Locate each line in the listing below that contains the string "will", matching case, and copy those lines.
**** Dataset records
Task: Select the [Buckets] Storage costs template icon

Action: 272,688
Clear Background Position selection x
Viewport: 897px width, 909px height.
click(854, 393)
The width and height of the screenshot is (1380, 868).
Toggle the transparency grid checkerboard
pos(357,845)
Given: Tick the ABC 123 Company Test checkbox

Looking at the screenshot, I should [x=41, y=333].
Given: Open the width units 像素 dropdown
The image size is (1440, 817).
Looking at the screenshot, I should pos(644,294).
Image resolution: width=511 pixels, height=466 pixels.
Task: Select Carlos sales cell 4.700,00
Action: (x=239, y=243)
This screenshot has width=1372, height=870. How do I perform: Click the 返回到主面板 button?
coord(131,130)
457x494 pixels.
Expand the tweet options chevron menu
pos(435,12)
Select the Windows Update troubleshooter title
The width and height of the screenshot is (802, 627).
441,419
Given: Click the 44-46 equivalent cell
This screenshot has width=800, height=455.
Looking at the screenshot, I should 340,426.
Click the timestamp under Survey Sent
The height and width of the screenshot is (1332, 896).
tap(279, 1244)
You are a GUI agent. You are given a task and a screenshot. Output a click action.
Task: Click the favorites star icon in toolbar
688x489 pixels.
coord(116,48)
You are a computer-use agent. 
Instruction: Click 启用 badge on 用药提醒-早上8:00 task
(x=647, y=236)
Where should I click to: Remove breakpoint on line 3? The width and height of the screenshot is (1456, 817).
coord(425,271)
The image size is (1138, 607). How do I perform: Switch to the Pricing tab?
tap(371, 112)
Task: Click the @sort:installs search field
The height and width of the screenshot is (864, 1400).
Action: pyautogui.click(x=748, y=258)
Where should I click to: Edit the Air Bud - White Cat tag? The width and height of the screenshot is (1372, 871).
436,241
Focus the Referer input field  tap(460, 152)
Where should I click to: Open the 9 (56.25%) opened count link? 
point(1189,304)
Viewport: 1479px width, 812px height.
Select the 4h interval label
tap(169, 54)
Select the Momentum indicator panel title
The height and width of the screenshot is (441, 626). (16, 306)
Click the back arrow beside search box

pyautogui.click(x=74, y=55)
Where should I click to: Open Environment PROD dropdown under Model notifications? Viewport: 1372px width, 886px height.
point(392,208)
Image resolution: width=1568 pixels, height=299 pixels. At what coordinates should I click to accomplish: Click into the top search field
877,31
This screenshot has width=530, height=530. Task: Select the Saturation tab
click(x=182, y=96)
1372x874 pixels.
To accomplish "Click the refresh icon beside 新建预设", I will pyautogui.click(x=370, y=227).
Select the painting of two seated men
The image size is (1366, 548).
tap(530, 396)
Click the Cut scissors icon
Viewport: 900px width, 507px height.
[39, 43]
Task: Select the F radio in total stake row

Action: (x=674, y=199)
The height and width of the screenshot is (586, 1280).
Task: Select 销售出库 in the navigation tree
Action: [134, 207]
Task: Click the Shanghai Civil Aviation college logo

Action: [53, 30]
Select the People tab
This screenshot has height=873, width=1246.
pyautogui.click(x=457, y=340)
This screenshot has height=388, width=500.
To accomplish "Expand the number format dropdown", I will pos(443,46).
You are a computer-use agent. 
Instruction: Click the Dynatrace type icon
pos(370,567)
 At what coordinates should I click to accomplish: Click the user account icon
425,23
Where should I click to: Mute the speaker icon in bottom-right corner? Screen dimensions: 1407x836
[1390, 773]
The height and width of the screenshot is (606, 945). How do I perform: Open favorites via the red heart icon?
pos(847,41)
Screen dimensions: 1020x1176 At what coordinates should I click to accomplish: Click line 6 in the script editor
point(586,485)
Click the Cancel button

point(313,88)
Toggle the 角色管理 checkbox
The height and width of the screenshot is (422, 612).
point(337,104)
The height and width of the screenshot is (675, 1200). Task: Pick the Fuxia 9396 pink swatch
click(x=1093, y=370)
********
▶ **In response**:
To accomplish "Click the refresh icon beside 新建预设", I will pyautogui.click(x=370, y=227).
To accomplish "Expand the number format dropdown", I will pos(443,46).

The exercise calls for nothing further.